Thoughts on troubleshooting
Tech troubleshooting is often a pain. Worse, the more normal people in the world seem to think that us techies know exactly how everything works, and they often seem a bit annoyed when we react with ¯_(ツ)_/¯. To be fair, my wife was cool. She was patient, but she was also determined that we solve this problem.
I find the key is to systematically go through each test one by one. We didn’t uninstall all the Chrome extensions or try to start from a clean slate. We tested the Dark Mode extension, the Pocket extension, and the changing desktop picture individually.
We also compared configurations on two machines. When we found that both machines behaved the same way with very similar configurations, we reasoned that the TV might be the issue — especially when we tried almost everything else.
As for zeroing in on Low Power mode, that was process of elimination. We just worked our way through all the options. After all, as Sir Arthur Conan Doyle wrote, “Once you eliminate the impossible, whatever remains, no matter how improbable, must be the truth.”

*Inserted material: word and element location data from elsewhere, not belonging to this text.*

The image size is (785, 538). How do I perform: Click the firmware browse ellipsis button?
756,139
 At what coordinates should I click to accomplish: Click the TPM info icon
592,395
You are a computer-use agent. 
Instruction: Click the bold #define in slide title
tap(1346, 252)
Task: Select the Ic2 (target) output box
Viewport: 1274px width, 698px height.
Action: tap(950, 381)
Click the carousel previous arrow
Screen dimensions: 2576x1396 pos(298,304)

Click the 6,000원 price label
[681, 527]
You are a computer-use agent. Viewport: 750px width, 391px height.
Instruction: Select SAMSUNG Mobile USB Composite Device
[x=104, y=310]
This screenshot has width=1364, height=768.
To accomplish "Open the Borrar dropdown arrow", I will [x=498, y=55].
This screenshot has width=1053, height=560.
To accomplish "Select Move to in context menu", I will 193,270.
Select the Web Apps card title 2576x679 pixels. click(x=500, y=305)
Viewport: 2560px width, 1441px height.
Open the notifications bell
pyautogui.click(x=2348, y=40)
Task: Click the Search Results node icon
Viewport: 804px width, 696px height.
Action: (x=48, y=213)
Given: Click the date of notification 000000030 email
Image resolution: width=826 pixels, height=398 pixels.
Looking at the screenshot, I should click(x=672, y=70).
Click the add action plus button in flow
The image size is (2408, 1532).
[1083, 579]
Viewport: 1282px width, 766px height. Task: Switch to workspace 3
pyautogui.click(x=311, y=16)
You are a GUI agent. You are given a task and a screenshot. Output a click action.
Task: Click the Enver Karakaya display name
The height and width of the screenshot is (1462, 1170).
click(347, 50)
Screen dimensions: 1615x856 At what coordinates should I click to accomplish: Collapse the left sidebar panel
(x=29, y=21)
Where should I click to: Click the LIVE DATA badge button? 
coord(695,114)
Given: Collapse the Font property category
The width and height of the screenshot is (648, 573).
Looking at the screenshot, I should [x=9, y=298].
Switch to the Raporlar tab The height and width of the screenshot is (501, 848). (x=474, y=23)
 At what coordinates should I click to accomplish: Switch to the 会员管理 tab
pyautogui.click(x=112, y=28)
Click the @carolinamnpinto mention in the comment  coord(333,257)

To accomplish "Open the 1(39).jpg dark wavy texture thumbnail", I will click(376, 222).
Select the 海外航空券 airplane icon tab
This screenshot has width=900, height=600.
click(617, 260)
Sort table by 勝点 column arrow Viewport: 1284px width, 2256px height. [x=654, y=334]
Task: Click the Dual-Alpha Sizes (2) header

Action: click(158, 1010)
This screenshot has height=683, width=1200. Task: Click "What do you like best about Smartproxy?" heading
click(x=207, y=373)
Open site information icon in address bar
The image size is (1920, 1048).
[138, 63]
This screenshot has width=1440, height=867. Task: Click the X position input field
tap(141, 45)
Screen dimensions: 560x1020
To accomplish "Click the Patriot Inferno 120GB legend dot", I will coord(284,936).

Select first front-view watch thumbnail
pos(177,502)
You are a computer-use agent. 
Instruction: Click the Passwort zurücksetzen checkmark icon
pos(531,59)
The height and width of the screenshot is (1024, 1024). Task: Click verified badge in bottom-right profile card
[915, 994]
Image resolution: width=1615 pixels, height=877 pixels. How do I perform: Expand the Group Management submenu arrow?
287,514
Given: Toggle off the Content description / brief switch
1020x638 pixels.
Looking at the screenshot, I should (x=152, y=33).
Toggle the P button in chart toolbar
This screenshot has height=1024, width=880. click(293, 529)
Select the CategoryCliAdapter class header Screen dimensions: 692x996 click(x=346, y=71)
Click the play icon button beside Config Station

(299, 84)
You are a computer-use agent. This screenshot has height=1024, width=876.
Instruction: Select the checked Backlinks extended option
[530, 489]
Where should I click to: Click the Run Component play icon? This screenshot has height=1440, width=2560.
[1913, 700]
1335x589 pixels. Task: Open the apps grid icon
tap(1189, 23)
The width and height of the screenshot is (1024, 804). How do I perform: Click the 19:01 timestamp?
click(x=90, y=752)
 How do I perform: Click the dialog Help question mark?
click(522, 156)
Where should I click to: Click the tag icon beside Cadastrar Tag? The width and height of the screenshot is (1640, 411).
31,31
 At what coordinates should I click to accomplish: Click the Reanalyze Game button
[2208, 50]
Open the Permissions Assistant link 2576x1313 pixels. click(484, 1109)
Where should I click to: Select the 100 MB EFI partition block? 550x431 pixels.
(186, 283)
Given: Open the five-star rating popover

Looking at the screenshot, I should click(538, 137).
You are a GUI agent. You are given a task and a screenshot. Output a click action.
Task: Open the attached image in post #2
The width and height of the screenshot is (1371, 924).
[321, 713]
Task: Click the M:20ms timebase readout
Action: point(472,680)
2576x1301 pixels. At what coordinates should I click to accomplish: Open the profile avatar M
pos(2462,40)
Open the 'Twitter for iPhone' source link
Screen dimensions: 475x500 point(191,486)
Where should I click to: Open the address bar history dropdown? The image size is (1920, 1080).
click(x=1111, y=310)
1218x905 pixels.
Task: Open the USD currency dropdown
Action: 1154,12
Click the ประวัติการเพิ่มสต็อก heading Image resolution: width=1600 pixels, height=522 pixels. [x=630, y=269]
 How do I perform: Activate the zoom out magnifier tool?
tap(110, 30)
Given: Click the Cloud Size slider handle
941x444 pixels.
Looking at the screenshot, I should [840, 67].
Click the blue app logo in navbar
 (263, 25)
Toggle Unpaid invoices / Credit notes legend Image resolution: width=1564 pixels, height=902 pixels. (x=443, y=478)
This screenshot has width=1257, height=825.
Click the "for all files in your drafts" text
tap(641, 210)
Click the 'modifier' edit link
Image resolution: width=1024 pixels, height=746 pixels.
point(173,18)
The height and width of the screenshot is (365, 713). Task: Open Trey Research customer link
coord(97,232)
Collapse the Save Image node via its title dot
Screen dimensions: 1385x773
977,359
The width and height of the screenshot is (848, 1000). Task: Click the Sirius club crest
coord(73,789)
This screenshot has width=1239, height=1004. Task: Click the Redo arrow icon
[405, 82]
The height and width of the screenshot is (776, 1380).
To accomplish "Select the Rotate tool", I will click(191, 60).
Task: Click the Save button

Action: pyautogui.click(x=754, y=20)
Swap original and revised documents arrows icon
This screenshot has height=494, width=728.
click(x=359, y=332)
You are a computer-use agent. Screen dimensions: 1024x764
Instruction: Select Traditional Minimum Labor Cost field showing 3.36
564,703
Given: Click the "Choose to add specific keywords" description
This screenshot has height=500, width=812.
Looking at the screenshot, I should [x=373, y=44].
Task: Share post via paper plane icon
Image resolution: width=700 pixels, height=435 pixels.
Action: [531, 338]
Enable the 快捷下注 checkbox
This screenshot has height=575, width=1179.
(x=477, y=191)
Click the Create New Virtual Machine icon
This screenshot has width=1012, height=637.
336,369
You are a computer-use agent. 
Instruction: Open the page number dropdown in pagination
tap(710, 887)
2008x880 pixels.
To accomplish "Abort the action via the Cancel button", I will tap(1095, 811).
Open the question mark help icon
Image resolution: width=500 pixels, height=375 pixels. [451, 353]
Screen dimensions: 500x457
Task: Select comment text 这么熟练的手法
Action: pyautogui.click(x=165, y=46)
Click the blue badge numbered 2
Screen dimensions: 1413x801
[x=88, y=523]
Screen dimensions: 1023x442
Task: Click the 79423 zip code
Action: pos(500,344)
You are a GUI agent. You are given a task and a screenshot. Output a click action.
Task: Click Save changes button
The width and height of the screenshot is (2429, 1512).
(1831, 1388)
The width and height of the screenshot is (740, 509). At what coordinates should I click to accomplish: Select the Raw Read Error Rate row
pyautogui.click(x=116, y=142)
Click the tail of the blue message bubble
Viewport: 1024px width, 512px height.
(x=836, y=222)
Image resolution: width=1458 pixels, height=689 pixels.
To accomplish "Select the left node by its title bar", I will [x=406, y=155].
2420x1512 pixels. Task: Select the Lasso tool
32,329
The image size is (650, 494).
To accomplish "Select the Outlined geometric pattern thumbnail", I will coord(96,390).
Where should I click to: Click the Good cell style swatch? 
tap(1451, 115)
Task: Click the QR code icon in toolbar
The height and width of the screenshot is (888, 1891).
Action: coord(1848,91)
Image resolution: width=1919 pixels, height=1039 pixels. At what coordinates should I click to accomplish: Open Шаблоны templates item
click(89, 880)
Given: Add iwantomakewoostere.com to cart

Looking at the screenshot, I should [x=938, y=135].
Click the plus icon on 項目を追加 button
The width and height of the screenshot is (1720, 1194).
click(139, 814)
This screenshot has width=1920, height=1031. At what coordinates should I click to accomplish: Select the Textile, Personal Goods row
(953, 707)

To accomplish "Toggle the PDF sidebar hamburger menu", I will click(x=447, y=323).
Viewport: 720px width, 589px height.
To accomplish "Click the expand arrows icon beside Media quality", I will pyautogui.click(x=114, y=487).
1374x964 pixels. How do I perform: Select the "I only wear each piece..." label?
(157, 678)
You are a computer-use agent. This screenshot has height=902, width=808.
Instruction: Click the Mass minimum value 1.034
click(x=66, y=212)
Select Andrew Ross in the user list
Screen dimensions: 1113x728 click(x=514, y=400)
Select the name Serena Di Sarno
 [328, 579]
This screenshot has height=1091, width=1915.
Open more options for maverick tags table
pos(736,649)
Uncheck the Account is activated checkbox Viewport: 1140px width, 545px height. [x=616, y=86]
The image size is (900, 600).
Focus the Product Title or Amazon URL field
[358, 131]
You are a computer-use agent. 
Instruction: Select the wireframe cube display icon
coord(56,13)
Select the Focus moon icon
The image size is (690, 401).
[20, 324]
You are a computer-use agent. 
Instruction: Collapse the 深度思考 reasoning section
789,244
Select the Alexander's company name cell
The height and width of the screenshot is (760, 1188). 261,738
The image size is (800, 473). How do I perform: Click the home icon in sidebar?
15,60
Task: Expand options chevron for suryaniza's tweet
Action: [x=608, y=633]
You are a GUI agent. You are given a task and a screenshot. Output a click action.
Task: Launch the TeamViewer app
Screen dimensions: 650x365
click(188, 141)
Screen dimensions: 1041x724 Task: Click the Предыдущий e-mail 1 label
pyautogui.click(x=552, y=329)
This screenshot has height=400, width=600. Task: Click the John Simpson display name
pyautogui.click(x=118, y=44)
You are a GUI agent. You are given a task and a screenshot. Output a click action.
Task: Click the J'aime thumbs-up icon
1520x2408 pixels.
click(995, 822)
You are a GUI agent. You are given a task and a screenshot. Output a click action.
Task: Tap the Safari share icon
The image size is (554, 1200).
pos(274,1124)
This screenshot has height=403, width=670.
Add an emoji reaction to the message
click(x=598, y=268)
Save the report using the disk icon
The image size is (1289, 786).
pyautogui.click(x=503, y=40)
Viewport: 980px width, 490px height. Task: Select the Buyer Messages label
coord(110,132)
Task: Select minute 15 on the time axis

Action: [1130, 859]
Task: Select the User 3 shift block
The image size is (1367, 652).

Low Power mode was improbable. But it was the truth (or, in our case, the answer).
Oh, and one final note: at the same time as we were digging into this, Roku presented a notice that the TV wanted to upgrade to Roku OS 10.5. It might be useful to take note of your settings before you install that update. I don’t really think that’s what caused the behavior, but updates are always fraught with the possibility of ruining your day, and/or putting things back to default settings. So now you know.